How's this for bizzare!
The hackle (in the middle) is so long it holds up the fly. The tail is too long,
but that doesn't count, the body is in front and the wing is, well what can I
say? Too big? Now this:
Even with all that, it still looks similar to the other flies, at least to me it does.
I had really hoped this fly may look differently. Here it is just off the edge of the window.
Not much change here either, but I bet it would catch a fish. Moving on
to the last picture, here it is from below.
At this point I was at my wits end. I gave up on the picture thing and just
plopped any fly I could find onto the tank. Nothing. Not a single fly had any
real different look. I was closing in on my hypophysis. From a fishes point
of view they all look the same, or at least, nearly so.

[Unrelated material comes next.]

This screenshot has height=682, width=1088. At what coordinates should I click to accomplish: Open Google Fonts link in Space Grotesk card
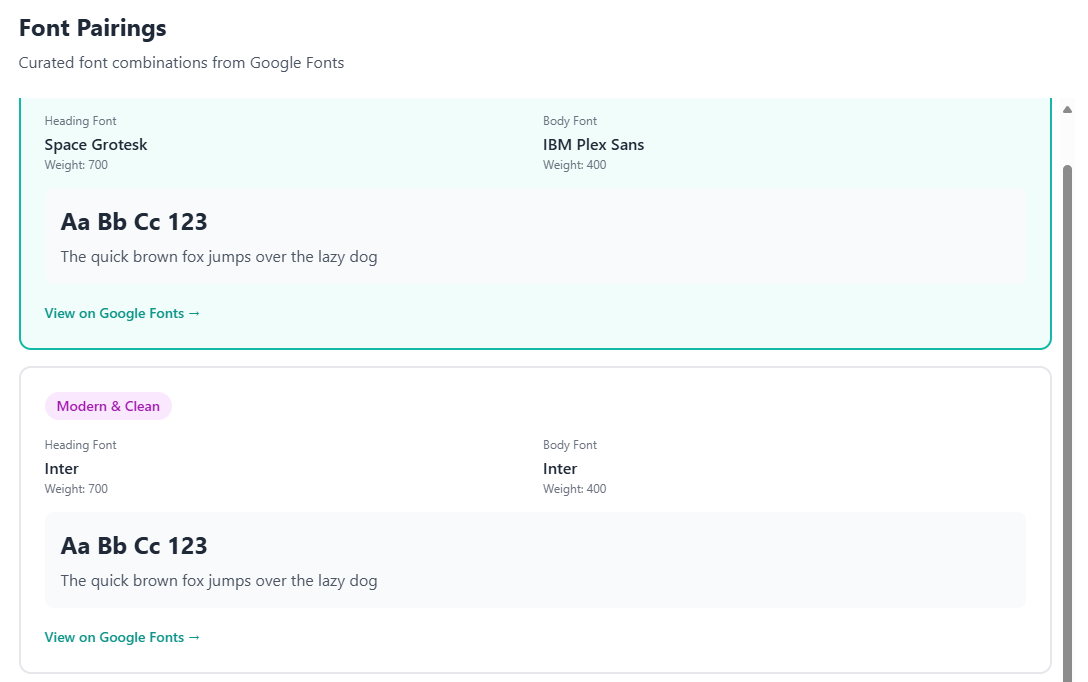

I concentrated more of my time with the camera on the insects I was
raising. It was a fascinating time for me. Studying each of the nymphs
as they matured and making positive identifications of each. Watching
them molt and become sub-imagoes. Each one was a minor-miracle as
it became a living-flying insect. Then to photograph the dun, put it back
into the tanks, watch it molt again into the full adult imago and get it's picture.
I did this with too many to count or try here to name. Suffice to say, I
spent two winters on the project and loved every minute of it.
Spring was on the way and my plans included the trout fishing on the
wonderful AuSable of Michigan's lower peninsula. It was there I met Vince
Marinaro. He was Italian, he talked with his hands. He would change my life.